The growth and productivity of plants are frequently threatened by environmental stresses such as drought and high salinity. Many stress-related genes are induced to help plants adapt to these environmental stresses. Compared with HD-Zip classes II, III, and IV, class I genes play important roles in abiotic stress tolerance (Ariel et al. 2007). Several specific HD-Zip I family members have been characterized with respect to their roles in regulating drought responses. Previous phylogenetic analysis placed OsHOX22, OsHOX24, ATHB-7, and ATHB-12 in the same subgroup of HD-Zip family I, and they are all involved in the regulation of drought stress (Harris et al. 2011). In maize, 21 of 55 HD-Zip genes were found to be up-regulated (fold-change >1) in response to drought stress, and these genes are mainly from classes I and II (Fig. 6). There is little functional evidence to suggest a role for class II HD-Zip genes in plant growth adaptation responses to water deficit. However, expression studies using microarrays have shown that HAT2 and HAT22 expression is up-regulated by drought in Arabidopsis (Huang et al. 2008). In our study, 12 of 18 class II HD-Zip genes were up-regulated in response to drought, indicating that these genes may play an important role in the drought stress response. In addition, based on their expression patterns in seedlings subjected to drought stress, all class III HD-Zip genes and most of the class IV HD-Zip genes were found to be down-regulated (fold-change <−1) in response to drought stress (Fig. 6). These results highlight the functional difference of maize HD-Zip genes in the drought stress reponse.

Moreover, tissue-specific expression analysis revealed that the expression patterns of four class HD-Zip genes are different. The expression patterns of class III HD-Zip genes relatively conserved while the other classes are varied greatly (Fig. 1b). Further promoter analysis revealed that a number of stress response-, hormone response-, light response-, and development-related cis-acting elements were present in their promoters, but the genes belonging to the same subfamily had a diverse profile of cis-acting elements enriched in the promoters (Table S7). Thus, the different classes of HD-Zip genes in plants regulate a wide array of diverse biological processes. HD-Zip I and HD-Zip II proteins contribute to the plasticity of plant growth and are responsible for modulating plant development in response to environmental stimuli, while HD-Zip III and HD-Zip IV proteins are involved in various developmental events (Ariel et al. 2007; Harris et al. 2011).

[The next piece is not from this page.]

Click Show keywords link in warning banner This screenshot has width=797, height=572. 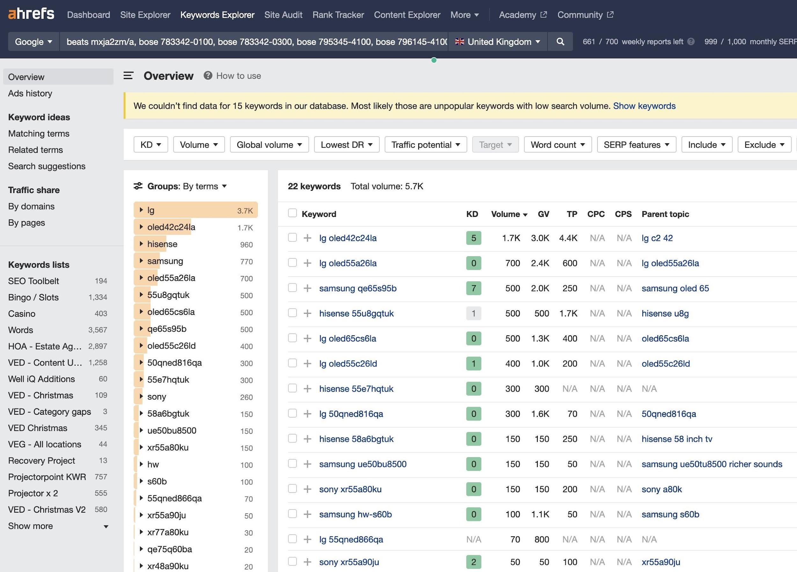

In summary, we identified 55 HD-Zip transcription factor genes in maize. Moreover, the maize genome contained many more HD-Zip gene family members than did either Arabidopsis or rice, and it appears that segmental duplication events played important roles during the maize HD-Zip family expansion. In addition, by exploring the currently available genome information in land plants, our comparative evolutionary analysis coupled with gene expression analysis provides new insights into the evolution of the HD-Zip family in maize. The findings presented here give researchers a novel draft about molecular evolution and changes in gene expression in the HD-Zip family in maize and lay a solid foundation for uncovering the biological roles of HD-Zip genes in maize development and the stress response.